▸ 文本片段
2018-09-10廖成霞广州星海音乐学院广东广州510006

丝路艺术 2018年3期
关键词:舒伯特内心

廖成霞(广州星海音乐学院,广东 广州 510006)

与贝多芬相同的是,当时,舒伯特也生活在反对复辟的中心——维也纳。但,年轻的舒伯特未曾像贝多芬那样经历过革命年代的洗礼。当1794—1797年的“雅各宾事件”使奥地利所有进步力量倍受摧残时,他才刚刚出世,当反对拿破仑的爱国主义战争趋向高潮时,他还是个天真的孩子。

舒伯特也没有直接接触过革命,他只见到反对复辟后奥地利资产阶级的软弱和矛盾。1819年,舒伯特和同窗好友正值易受伤害的青春年华,秘密警察的魔手曾一度伸入舒伯特圈子中。舒伯特的一位朋友曾被怀疑与地下革命有关连而被逮捕,舒伯特也受牵连。在当时,进步的艺术已经被压制得无声无息了。

千年以后也许是,

尸横遍野

现在还是蛹的蝴蝶将在人的身上翻飞

那是当它们长出了翅膀的时候。

当然,百年以后

蛹的生命正在蠕动着,生长着,

拼命地扑向光亮

因为那是它们内心的向往。[1]

这两节诗中所描述的是当时一位诗人内心的渴求,也正是舒伯特所追求的一个孤岛上的乌托邦。在他的生命中有过太多的不尽人意,仿佛是一件件刺痛心灵的利器,无时无刻不在折磨、摧残着他的心。明显地,从一些人物传记中便可以找寻到与之相对应的材料。追溯到舒伯特生活的那个年代,我们可感受到历史所赋予的时代烙印。

1822年7 月,当舒伯特写完《你不爱我》,心绪相当紧张之时,他用一个梦的故事来回忆了自己。很多时候,人们都活在一个无耐的世界,经常是事与愿违,其中的心酸、苦闷与渴望,必然需要一个宣泄或得到满足,而梦境便提供了这么一个平衡人们心态的场所。

舒伯特的梦境是这样的:

我的梦——我是4个兄弟姐妹中的一个,我们的父母非常好,我爱他们所有的人。—有一次,父亲带我们去一个露营地,兄弟们都很高兴。只有我很伤心,因为父亲命令我去吃很多精美昂贵的食品。但是,我不能,父亲满脸怒气地把我赶走,我走了,我是带着对他们全身心的爱,但他们却不在意我的感情。我走向远方。有好几年的时间里,有一件事深深地伤害着我,并且撕咬着我心中那巨大的爱。这就是我母亲去世的消息传来的时候。[2]

这是个真实的梦,其中道出了舒伯特的内心之所以孤寂的一个侧面,对现实生活中的极度敏感令他在精神上倍受伤害。他的内心是孤独的,但又是情感丰富的。他渴望得到旁人的关怀,幸福和美的家庭是他所向往的,同时又相当注重人与人之间的交往细节。

▸ 所给材料
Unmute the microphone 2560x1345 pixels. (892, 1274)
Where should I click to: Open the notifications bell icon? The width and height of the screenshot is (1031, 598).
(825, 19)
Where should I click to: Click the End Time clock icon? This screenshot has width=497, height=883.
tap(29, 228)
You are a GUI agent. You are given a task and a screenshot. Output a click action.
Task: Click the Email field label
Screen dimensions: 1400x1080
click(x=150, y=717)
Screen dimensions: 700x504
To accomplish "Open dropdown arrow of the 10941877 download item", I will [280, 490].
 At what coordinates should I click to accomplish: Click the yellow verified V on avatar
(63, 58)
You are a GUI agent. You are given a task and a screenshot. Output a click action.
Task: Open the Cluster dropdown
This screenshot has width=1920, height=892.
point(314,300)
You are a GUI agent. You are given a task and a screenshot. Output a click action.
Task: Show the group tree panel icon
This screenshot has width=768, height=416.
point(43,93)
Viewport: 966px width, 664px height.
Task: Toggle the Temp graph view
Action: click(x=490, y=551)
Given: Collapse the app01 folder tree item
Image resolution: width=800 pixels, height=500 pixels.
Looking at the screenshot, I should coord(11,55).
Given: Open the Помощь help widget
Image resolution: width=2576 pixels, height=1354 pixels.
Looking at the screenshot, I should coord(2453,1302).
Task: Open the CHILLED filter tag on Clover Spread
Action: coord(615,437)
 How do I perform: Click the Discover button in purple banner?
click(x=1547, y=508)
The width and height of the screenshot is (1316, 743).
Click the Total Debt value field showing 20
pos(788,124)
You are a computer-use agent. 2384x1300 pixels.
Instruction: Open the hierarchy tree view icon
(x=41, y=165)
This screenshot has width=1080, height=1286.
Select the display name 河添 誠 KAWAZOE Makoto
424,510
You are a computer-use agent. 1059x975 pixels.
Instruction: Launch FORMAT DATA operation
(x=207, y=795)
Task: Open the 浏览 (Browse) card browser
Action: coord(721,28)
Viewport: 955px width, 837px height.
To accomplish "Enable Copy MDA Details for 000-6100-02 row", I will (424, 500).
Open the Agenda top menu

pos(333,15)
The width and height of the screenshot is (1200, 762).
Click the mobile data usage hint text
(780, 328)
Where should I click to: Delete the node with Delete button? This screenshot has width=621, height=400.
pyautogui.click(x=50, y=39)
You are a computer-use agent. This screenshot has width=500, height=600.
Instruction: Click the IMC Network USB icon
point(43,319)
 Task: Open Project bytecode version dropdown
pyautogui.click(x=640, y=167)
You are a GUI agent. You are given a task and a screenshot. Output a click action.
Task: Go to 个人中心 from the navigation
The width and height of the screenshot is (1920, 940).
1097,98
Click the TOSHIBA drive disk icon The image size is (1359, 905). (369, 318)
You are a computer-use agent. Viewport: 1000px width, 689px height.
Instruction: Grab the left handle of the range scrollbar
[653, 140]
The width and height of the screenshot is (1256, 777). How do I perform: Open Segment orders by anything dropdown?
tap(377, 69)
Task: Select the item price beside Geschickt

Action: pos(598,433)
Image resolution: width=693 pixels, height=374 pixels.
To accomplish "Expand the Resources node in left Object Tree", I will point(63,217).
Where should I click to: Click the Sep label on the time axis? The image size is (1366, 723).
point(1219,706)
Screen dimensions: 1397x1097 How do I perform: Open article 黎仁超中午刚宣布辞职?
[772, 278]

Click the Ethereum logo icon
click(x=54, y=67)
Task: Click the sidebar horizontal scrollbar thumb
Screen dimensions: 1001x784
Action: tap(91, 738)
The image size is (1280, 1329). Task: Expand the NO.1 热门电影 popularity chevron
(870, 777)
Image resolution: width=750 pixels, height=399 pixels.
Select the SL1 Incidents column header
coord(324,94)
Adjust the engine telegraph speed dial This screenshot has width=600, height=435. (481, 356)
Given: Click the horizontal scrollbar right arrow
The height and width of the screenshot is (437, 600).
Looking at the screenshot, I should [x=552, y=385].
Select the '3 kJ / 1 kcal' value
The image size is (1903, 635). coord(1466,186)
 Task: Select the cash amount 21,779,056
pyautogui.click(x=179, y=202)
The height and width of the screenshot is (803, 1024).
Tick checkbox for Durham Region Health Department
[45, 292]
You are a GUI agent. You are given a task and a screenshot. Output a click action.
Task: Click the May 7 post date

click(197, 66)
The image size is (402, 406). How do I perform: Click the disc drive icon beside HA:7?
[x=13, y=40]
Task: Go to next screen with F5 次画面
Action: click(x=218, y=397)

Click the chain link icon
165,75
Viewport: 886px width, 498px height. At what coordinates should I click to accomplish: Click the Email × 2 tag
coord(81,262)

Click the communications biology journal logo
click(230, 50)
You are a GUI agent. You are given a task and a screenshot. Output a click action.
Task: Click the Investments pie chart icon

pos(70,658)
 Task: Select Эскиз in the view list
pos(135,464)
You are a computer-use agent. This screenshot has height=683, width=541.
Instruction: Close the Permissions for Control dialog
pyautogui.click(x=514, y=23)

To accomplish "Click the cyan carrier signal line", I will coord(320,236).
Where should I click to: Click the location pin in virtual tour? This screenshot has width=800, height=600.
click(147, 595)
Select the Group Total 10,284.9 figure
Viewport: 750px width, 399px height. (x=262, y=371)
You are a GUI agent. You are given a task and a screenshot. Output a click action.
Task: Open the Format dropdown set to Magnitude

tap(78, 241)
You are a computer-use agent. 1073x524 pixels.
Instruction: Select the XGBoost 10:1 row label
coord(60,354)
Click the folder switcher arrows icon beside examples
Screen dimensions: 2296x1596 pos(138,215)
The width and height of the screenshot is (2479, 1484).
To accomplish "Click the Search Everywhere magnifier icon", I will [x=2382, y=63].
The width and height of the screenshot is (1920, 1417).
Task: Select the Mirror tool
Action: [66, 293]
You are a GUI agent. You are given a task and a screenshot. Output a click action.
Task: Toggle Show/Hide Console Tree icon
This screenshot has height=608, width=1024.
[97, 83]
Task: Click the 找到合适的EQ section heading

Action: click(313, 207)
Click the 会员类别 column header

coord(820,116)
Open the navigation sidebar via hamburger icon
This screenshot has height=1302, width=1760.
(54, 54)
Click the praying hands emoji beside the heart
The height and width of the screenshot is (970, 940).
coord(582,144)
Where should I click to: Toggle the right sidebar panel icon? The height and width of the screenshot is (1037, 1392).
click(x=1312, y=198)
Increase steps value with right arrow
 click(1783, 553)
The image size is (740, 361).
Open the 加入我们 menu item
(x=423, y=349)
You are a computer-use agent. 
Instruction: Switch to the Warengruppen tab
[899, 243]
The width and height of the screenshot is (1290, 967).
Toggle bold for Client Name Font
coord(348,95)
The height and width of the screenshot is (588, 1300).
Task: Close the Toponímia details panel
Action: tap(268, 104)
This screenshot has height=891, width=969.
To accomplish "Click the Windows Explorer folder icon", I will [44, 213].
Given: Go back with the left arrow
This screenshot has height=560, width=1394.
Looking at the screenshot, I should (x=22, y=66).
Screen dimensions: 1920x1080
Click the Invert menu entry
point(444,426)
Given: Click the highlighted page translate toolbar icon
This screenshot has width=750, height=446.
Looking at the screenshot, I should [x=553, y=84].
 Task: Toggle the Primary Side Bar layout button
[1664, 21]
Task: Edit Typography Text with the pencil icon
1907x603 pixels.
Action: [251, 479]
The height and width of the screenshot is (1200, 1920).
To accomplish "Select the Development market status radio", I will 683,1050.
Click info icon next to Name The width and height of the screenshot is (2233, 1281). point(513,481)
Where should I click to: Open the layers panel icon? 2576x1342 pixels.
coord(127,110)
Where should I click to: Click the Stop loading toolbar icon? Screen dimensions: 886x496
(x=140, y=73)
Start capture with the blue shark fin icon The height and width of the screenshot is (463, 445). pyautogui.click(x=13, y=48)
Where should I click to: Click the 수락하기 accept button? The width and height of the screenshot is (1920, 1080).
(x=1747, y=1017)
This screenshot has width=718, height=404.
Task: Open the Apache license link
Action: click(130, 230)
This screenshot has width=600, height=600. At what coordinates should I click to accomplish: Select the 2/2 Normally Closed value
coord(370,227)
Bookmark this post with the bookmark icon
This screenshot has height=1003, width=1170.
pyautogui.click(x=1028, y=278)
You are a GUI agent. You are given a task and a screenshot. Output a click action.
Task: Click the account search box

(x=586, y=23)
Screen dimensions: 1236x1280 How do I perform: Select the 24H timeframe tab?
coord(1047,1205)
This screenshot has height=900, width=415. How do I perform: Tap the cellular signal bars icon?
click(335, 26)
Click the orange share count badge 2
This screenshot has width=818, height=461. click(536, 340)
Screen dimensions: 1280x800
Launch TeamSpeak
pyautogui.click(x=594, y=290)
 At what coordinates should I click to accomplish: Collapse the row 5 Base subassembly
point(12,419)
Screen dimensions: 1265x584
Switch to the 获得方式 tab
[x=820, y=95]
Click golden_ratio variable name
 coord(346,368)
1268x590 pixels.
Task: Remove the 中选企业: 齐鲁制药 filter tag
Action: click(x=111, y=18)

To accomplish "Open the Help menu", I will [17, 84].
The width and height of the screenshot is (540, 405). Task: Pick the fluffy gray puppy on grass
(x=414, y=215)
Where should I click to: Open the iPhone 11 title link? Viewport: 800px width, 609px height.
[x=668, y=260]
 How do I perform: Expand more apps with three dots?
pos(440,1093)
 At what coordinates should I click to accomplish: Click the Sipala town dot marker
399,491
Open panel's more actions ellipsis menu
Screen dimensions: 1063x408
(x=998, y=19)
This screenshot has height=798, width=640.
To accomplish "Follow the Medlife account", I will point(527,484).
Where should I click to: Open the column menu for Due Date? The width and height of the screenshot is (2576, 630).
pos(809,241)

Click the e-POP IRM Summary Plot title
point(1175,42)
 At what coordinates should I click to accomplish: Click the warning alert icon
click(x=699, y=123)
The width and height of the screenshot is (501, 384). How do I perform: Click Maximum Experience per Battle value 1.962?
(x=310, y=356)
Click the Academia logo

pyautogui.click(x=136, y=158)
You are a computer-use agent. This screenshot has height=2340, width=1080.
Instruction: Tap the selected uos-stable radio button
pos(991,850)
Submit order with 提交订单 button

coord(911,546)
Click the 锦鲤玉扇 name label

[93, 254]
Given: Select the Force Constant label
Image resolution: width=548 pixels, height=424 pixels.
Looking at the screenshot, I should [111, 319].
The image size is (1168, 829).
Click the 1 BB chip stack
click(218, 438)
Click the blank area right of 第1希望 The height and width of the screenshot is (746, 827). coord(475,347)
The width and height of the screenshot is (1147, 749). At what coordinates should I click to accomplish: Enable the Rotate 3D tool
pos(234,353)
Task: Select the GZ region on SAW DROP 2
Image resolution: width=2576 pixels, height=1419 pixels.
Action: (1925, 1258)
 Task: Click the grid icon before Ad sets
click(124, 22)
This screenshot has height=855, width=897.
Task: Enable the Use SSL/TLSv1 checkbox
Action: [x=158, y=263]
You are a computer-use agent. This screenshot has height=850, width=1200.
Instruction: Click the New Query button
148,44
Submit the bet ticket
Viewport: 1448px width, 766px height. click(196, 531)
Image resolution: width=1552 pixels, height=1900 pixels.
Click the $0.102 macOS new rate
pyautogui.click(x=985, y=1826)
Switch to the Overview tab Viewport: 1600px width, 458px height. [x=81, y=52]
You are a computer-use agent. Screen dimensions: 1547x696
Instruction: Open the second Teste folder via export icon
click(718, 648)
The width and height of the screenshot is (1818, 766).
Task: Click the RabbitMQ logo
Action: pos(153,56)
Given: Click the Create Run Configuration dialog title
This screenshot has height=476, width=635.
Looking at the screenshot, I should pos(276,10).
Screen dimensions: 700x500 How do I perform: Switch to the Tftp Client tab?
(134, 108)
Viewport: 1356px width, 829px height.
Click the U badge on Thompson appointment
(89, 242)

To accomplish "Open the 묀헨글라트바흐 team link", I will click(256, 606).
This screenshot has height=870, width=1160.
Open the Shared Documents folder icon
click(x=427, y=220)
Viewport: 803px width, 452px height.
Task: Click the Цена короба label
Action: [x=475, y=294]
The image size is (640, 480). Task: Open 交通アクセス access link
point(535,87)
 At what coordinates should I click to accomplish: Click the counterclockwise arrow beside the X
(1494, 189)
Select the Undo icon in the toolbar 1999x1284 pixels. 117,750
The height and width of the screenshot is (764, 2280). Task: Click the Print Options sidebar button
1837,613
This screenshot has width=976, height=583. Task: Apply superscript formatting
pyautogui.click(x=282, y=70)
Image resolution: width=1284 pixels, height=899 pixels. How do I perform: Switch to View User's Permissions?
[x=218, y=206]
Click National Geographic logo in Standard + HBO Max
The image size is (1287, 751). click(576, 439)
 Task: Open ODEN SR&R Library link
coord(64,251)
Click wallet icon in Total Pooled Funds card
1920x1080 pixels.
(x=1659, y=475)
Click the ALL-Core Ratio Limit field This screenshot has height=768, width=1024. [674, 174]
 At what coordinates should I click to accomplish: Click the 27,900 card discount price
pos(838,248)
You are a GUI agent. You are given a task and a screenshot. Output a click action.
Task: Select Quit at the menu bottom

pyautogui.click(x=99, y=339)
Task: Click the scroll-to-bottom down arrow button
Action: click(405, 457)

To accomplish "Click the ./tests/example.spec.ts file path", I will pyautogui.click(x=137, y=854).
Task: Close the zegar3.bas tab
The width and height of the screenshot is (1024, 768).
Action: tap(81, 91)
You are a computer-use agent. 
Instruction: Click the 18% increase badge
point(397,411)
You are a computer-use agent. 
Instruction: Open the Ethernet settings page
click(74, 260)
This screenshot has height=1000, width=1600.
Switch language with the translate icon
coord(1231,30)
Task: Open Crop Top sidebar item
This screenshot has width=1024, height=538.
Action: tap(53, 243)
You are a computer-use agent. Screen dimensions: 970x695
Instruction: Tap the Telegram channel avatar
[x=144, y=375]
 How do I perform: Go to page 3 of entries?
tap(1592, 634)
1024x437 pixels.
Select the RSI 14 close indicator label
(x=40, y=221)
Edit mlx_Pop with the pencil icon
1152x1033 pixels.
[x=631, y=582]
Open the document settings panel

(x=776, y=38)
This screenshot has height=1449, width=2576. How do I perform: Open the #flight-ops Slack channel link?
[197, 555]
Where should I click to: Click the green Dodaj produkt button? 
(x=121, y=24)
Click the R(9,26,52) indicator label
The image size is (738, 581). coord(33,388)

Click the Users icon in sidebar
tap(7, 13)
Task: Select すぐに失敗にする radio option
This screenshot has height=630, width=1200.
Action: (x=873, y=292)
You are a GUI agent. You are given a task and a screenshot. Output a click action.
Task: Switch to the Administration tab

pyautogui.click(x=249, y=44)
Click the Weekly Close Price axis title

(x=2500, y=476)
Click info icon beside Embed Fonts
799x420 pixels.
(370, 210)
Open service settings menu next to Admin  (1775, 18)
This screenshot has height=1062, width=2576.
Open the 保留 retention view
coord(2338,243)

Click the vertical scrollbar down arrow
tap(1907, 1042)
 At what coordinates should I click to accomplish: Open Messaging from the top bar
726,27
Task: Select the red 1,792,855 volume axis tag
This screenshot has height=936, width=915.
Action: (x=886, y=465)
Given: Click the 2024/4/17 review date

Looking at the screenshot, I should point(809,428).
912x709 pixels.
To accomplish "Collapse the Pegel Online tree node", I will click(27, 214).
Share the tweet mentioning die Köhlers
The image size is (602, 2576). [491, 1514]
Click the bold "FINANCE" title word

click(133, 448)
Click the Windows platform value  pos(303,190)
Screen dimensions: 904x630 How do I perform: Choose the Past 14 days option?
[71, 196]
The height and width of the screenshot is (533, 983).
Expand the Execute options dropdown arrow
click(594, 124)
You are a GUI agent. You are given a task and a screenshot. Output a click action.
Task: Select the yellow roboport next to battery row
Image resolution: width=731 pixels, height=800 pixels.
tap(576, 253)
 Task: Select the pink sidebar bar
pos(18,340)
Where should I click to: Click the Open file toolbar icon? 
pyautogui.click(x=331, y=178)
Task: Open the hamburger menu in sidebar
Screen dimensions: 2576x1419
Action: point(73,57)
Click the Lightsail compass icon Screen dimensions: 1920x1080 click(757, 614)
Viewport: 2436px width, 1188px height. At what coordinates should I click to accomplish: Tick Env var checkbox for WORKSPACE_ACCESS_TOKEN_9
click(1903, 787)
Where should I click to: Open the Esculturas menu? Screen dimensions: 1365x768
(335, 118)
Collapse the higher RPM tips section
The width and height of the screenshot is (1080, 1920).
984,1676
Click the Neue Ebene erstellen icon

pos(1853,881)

▸ 练习任务
[1] 根据文本片段,1819年舒伯特的一位朋友因为什么被逮捕?
[2] 请更新文本片段中从“廖成霞(广州星海音乐学院,广东 广州 510006)”起到“那是当它们长出了翅膀的时候。”止的这一段,重新写出时把“维也纳”改为“奥地利首都”。
[3] 文本片段说,人们活在事与愿违的世界里,有些感受必然需要宣泄或得到满足。请列出文本中提到的全部这类感受。

▸ 参考答案
[1] 他被怀疑与地下革命有关连。

[2]
廖成霞(广州星海音乐学院,广东 广州 510006)

与贝多芬相同的是,当时,舒伯特也生活在反对复辟的中心——奥地利首都。但,年轻的舒伯特未曾像贝多芬那样经历过革命年代的洗礼。当1794—1797年的“雅各宾事件”使奥地利所有进步力量倍受摧残时,他才刚刚出世,当反对拿破仑的爱国主义战争趋向高潮时,他还是个天真的孩子。

舒伯特也没有直接接触过革命,他只见到反对复辟后奥地利资产阶级的软弱和矛盾。1819年,舒伯特和同窗好友正值易受伤害的青春年华,秘密警察的魔手曾一度伸入舒伯特圈子中。舒伯特的一位朋友曾被怀疑与地下革命有关连而被逮捕,舒伯特也受牵连。在当时,进步的艺术已经被压制得无声无息了。

千年以后也许是,

尸横遍野

现在还是蛹的蝴蝶将在人的身上翻飞

那是当它们长出了翅膀的时候。

[3] 心酸、苦闷、渴望